E depois, quando um deles falha – mesmo que seja uma falha mínima, humana, inevitável – cai sobre ele uma intolerância que não se aplica a mais ninguém. É curioso como todos erram, mas só alguns pagam como se o erro fosse crime.
Há quem acredite que a farda transforma o homem em máquina. Que a autoridade apaga a fragilidade. Que o dever elimina o medo, o cansaço, a dúvida. Mas não elimina. Nunca eliminou. A farda não é uma couraça; é apenas tecido. E por baixo do tecido há sempre um ser humano falível, imperfeito, vulnerável.
Eu sei isso porque também estive lá. Errei, sim. Mas errei a trabalhar. Errei a proteger. Errei a servir. Nunca errei por maldade, arrogância ou abuso. Errei porque estava vivo e porque a perfeição não é atributo humano. E, no entanto, quantas vezes a sociedade exige perfeição absoluta de quem trabalha em condições que ela própria não suportaria por um único dia.
A justiça deveria ser o lugar onde todos têm o mesmo peso. Mas demasiadas vezes é o lugar onde o peso maior cai sobre quem tem menos força para o suportar. O guarda que abandonou a carreira numa tão valiosa como corajosa atitude de indignação, não foi vítima de um erro. Foi vítima de um sistema que prefere sacrificar um inocente a admitir que falhou.
E isso é a verdadeira escabrosidade. Não o erro, mas a escolha consciente de quem o paga.

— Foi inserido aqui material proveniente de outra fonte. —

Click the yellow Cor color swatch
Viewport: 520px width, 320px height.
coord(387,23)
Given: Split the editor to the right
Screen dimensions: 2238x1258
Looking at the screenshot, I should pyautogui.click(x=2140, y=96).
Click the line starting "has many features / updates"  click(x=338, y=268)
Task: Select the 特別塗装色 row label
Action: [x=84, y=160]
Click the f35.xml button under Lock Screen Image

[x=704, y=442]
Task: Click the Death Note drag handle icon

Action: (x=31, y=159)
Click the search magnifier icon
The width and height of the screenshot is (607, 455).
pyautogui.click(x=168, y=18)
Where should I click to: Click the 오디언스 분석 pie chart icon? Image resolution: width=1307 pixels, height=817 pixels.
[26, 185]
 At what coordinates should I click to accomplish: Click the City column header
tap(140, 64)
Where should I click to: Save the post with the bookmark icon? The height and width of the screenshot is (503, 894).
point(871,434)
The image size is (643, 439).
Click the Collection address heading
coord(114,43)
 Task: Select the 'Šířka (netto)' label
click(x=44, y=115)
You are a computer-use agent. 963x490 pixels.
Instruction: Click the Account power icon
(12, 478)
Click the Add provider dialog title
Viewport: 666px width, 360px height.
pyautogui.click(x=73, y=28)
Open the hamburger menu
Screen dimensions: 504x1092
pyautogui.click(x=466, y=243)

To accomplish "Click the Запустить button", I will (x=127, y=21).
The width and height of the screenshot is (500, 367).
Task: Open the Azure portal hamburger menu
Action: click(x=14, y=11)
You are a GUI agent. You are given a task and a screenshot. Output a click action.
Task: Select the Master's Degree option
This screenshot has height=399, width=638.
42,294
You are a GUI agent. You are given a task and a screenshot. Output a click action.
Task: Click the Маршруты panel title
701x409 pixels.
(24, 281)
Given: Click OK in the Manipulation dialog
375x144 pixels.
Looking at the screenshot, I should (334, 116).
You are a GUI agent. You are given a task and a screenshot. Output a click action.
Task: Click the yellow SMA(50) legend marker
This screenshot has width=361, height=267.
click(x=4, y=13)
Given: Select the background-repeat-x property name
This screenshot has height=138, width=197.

Podia terminar esta crónica com a lista dos meus serviços, das minhas distinções, das minhas provas dadas. Mas não o faço, porque a verdadeira autoridade não se exibe. Respira apenas na tranquilidade com que olho para trás e sei que cumpri. Respira na solidariedade que mantenho com quem continua lá, 24 horas por dia, 365 dias por ano, a segurar o país nos braços. Respira na certeza de que o dever não precisa de medalhas para ser honrado.
Fica a memória do guarda injustiçado que ainda hoje olho com profundo e solidário respeito. Fica a denúncia de um sistema que ainda não aprendeu a olhar para todos por igual. Fica a certeza de que errar é humano e que punir o erro sem olhar ao contexto é desumano. Fica esta ideia, que devolvo com firmeza: a justiça só é justa quando reconhece que a humanidade não é defeito – é condição.